マルドゥック・スクランブル<続き>

 しかし、しっかり楽しんだにもかかわらず感じる一抹の物足りなさ。実は同じような物足りなさというのを『亡国のイージス』の読後にも感じて、そのせいなのか(作風は違うけれど)作家としての立ち位置は福井晴敏に似ているような気がしました。つまりサンプリング・カルチャーの申し子的な。

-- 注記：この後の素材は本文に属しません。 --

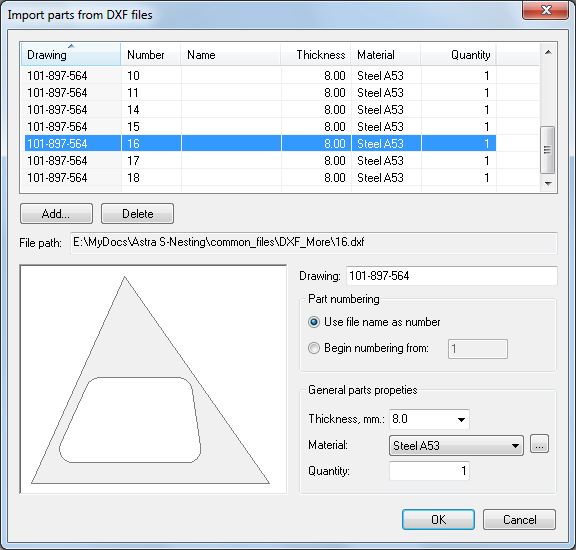The image size is (576, 550).
Task: Close the Import parts dialog
Action: pyautogui.click(x=545, y=10)
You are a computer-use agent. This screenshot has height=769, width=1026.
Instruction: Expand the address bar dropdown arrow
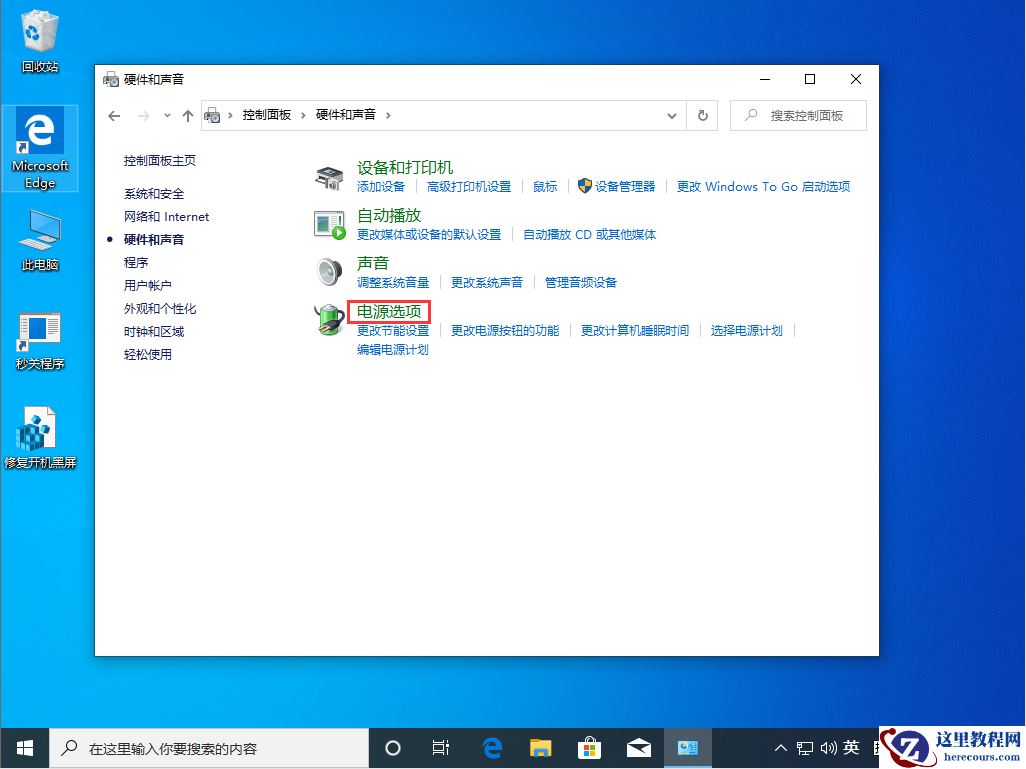(672, 115)
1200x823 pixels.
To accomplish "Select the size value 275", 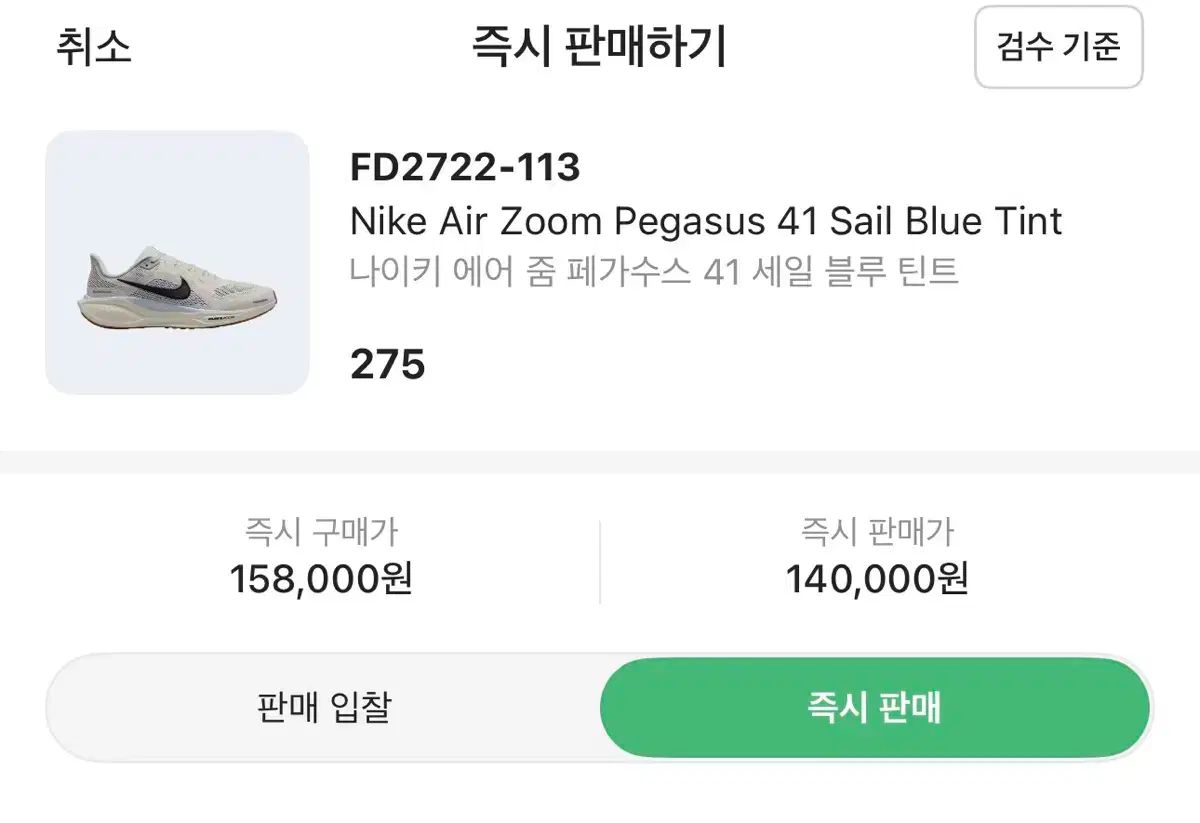I will pos(388,365).
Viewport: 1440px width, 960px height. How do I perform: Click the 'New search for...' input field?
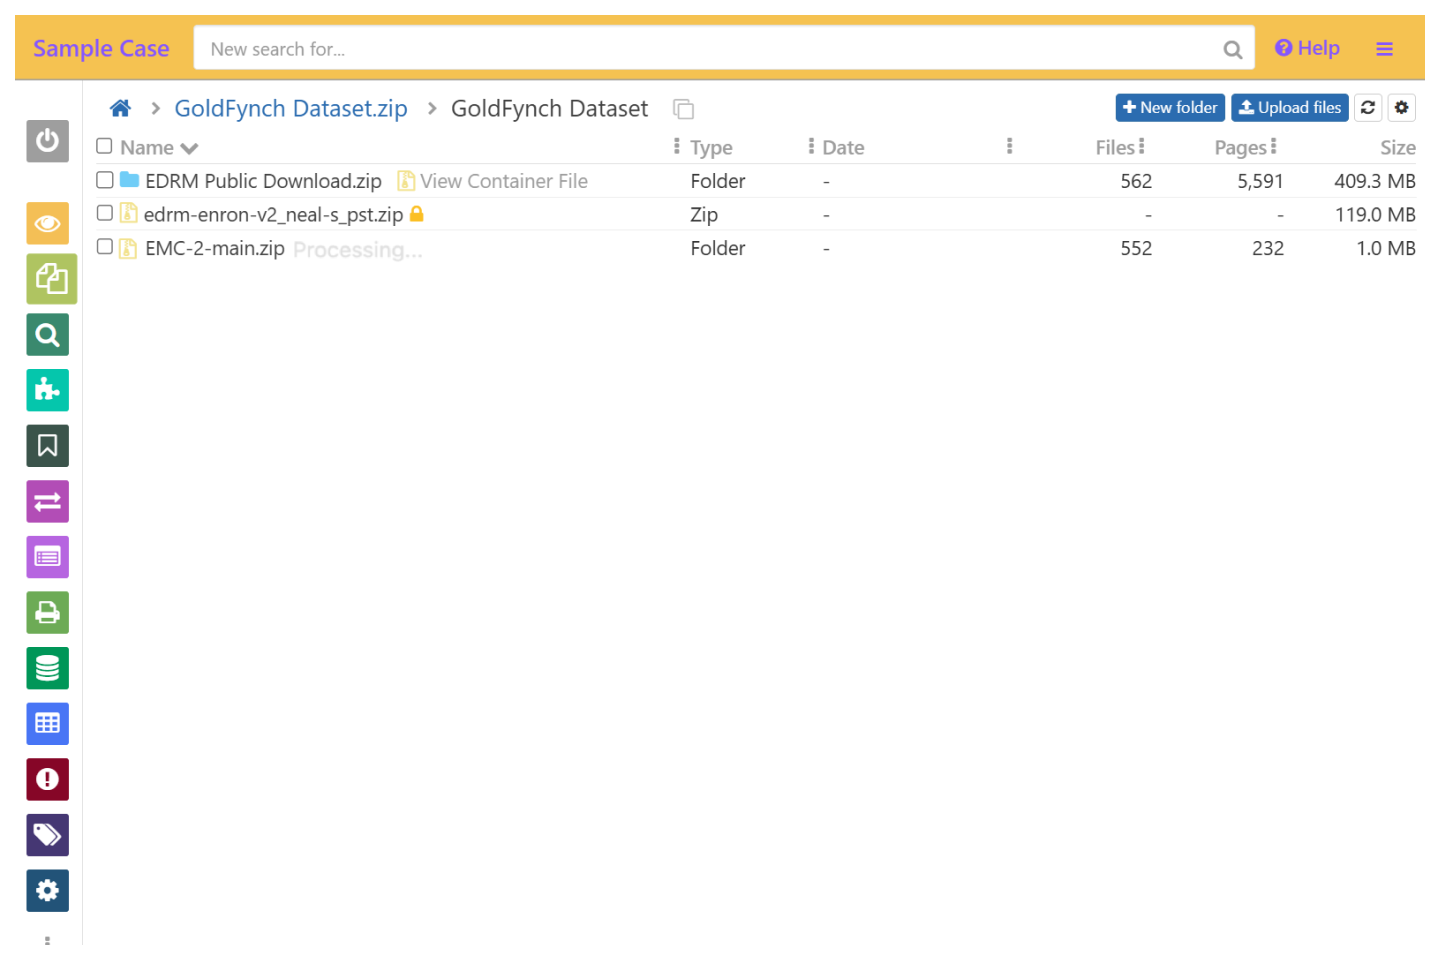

 サンプリング・カルチャーの最も華々しい成功例のひとつである『マトリックス』については作者自身もあとがきで触れていましたが、その既視感のせいで素直に楽しめなかったのかといえばそうじゃないと思います。逆に『マトリックス』のどこに感動したのかを今一度腑分けして考えてみると、画期的なビジュアルやアクション映画のセオリーを破る前衛的な音楽ももちろん大きな要素でしたが、あれだけ監督の「好きなもの」をやみ鍋のようにぶち込んで破綻しない「物語の整合性」、つまり複雑な数学の問題のエレガントな解法を目にした時のような反射的な感動に近かったと思います。(加えて言うなら、だから2,3作目はどう作っても蛇足にしかならなかった訳ですが。)
 いま勢いがあるとされるエンターテインメントのジャンルの作家たちは、DJのように先行作品やジャンルの歴史についての造詣の深さを誇るタイプが多いように感じるのですが、歴史を消化した上で何を提示するのかという部分の掘り下げが足りないように思えてなりません。